Dopo qualche giorno ci hanno fatto una visita per vedere se, sotto l’ascella, avevamo lo
stesso gruppo sanguigno delle SS. Poi mi hanno mandato in un paesino vicino, dove
incontrai degli italiani – erano napoletani – con cui sono scappato. Uno di loro, che era
addetto alla cucina, mi ha detto: “Non ti preoccupare, usciamo”. Era mezzanotte.
Purtroppo abbiamo incontrato degli inglesi, che ci hanno arrestato e ci hanno portato in
carcere, in un vero carcere, dove siamo rimasti per otto giorni. Ci hanno portato in
tribunale, ma non capivo niente... Insomma, sono ritorna to di nuovo nel campo di
concentramento dov’ero prima e gli inglesi mi hanno messo di nuovo a lavorare. Io avevo
una fame... Ci hanno dato una divisa inglese, perché non avevamo niente. Siccome ho
lavorato poi in cucina, per lavare le gamelle, ho potuto mangiare carne grassa e, se mi si
vede nella fotografia scattata dopo la liberazione, sono bello gonfio, sembro un pallone.
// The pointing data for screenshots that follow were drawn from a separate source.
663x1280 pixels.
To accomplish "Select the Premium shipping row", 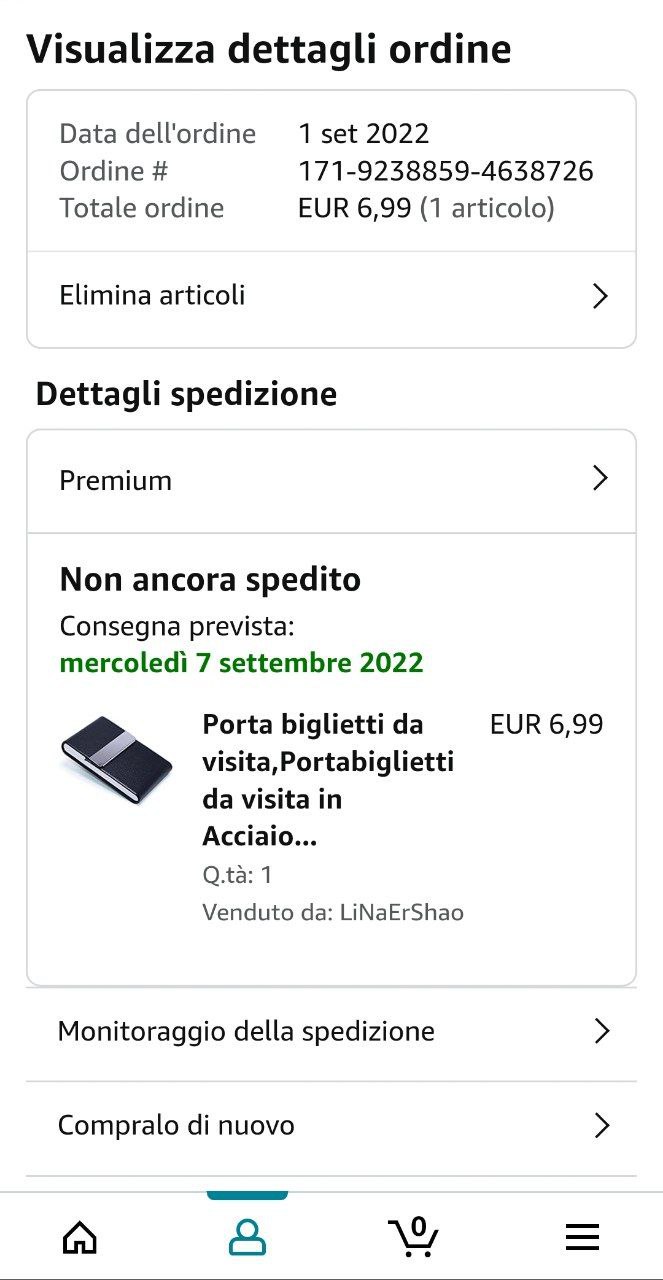I will tap(116, 481).
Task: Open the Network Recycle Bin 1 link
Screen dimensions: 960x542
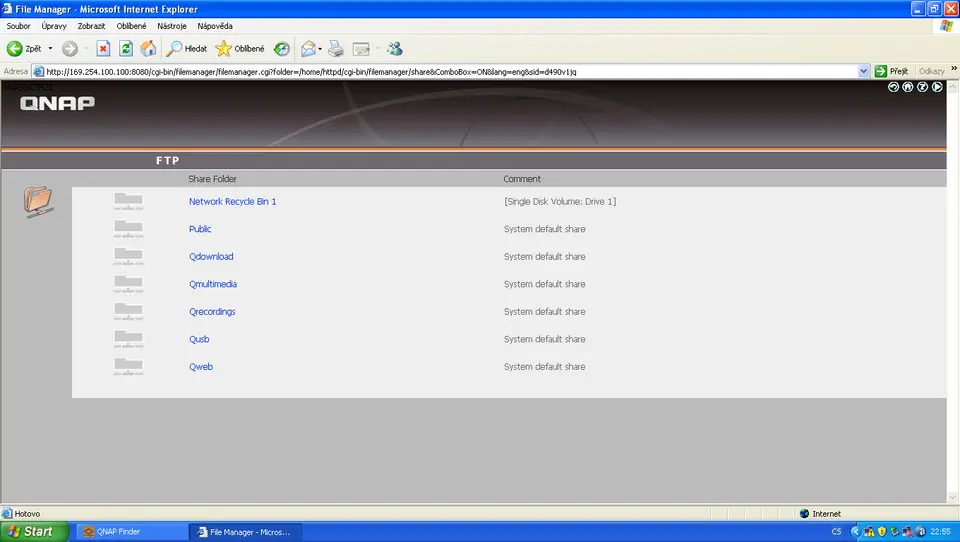Action: pyautogui.click(x=232, y=201)
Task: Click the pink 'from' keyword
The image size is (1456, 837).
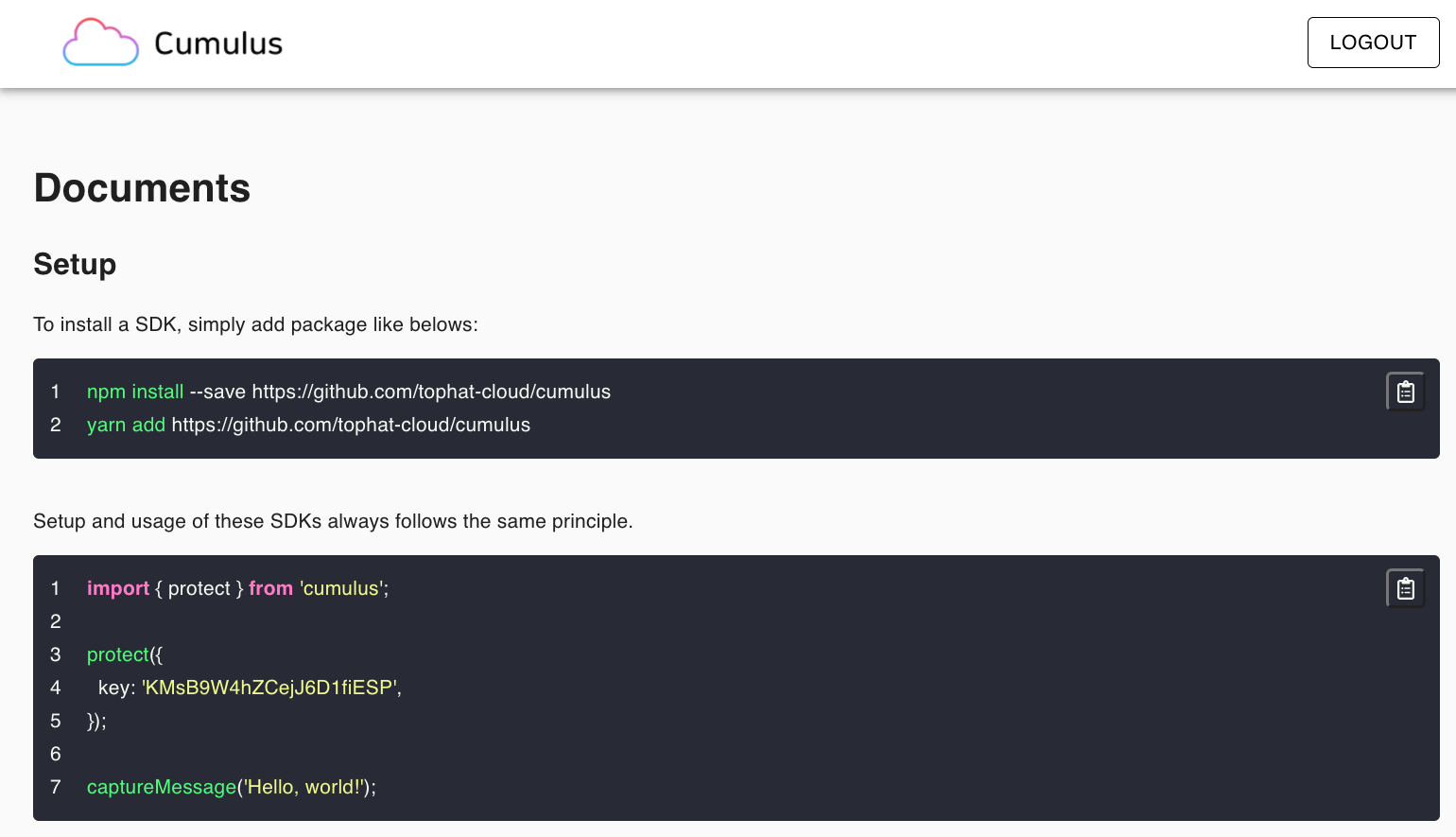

Solamente dopo quindici giorni che ero arrivato a Caltagirone, nel mio paese, mi sono
sgonfiato completamente, tanto che nessuno mi credeva. Dicevano: “E poi dicevano che
hanno sofferto! E come mai stanno così?”. Per trentuno anni non ho parlato più di
prigionia, perché nessuno mi credeva, anzi ancora oggi certuni si fanno delle risatine,
specie in Sicilia, perché nel meridione la guerra non l’hanno vista com’è stata fatta nel
nord.
Sono rientrato in Italia e sono arrivato nel mio paese il 28 settembre del 1945. Per tornare
a casa, ho impiegato diciotto giorni di carri bestiame. Questa è la mia storia e la mia
disgrazia. Però ringrazio Dio che sono ancora vivo. Non so se è stato un miracolo, se è
perché ero particolarmente sano e il mio sangue veramente buono. Forse è stata fortuna,
tutti i deportati che sono rientrati, tutti hanno avuto un tantino di fortuna, tutti.